▼▼▼

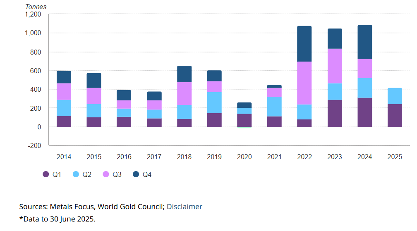Toggle the Q4 series legend label
417x231 pixels.
click(147, 174)
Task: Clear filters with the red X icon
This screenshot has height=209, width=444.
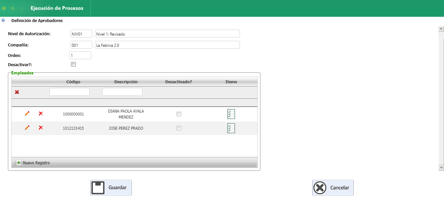Action: click(x=17, y=92)
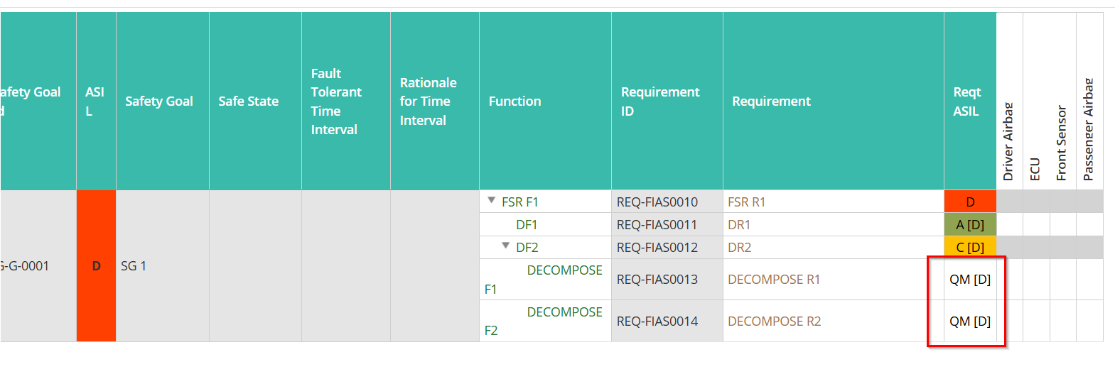Click the Front Sensor column header
Image resolution: width=1115 pixels, height=374 pixels.
coord(1062,101)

▲▲▲

- [Aim of the task]: Return exactly the lines that begin with the one containing "Task: Clear filters with the red X icon" and end with the final line of the data above; include no pictures.

- [Exercise output]:
Task: Clear filters with the red X icon
This screenshot has height=209, width=444.
Action: click(x=17, y=92)
Click the Front Sensor column header
Image resolution: width=1115 pixels, height=374 pixels.
coord(1062,101)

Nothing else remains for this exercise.